(Beginning of Excerpted records)

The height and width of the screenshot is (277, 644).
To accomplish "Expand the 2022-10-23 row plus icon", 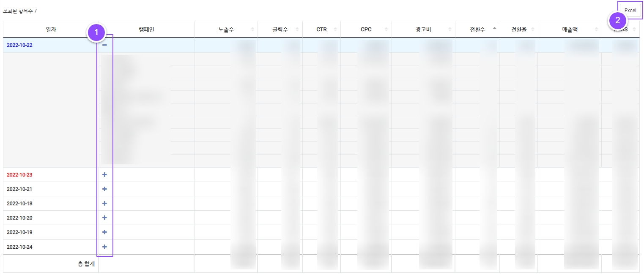I will coord(104,175).
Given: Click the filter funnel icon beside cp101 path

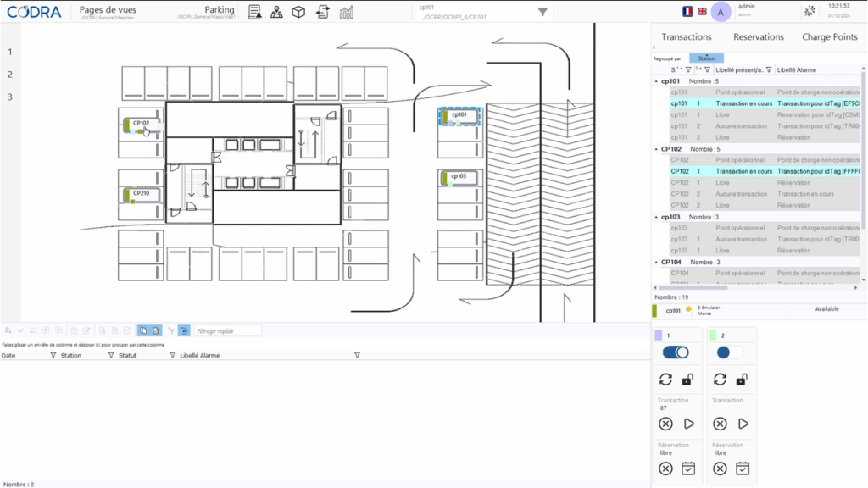Looking at the screenshot, I should pyautogui.click(x=543, y=12).
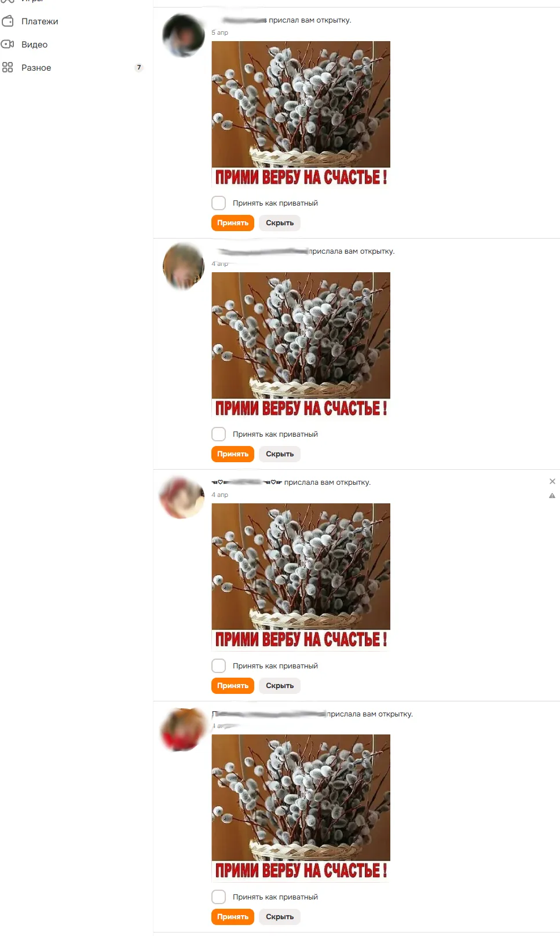The width and height of the screenshot is (560, 936).
Task: Open the first willow postcard image
Action: pos(301,114)
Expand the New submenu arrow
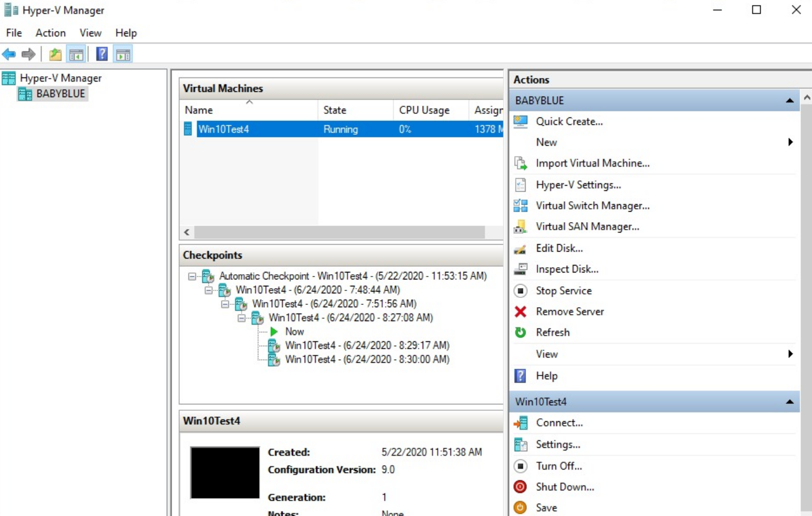Image resolution: width=812 pixels, height=516 pixels. coord(791,142)
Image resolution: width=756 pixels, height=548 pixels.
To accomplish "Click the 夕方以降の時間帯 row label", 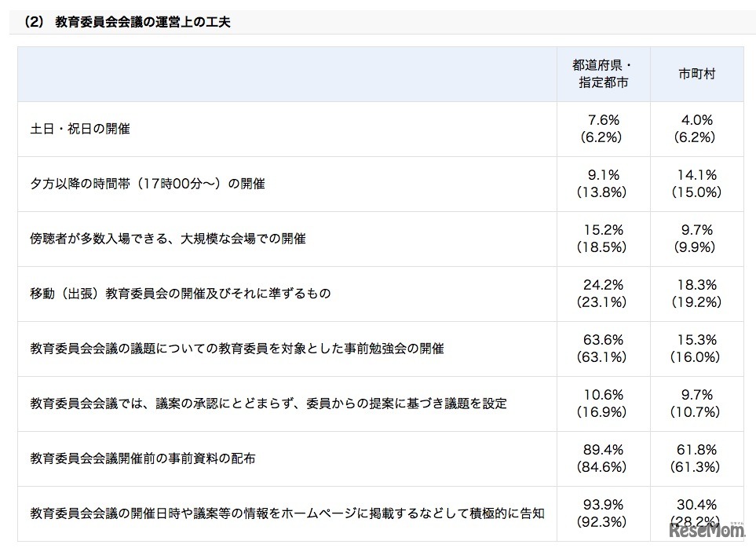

(End of Excerpted records)

Emit the lines of the data above from the one containing "Given: Click the" through its final line, both endpoints included. Pictures do not belong in the output.

-- The answer --
Given: Click the filter funnel icon beside cp101 path

Looking at the screenshot, I should pyautogui.click(x=543, y=12).
The width and height of the screenshot is (560, 936).
Task: Open the first willow postcard image
Action: pos(301,114)
Expand the New submenu arrow
Image resolution: width=812 pixels, height=516 pixels. coord(791,142)
Image resolution: width=756 pixels, height=548 pixels.
To accomplish "Click the 夕方以降の時間帯 row label", 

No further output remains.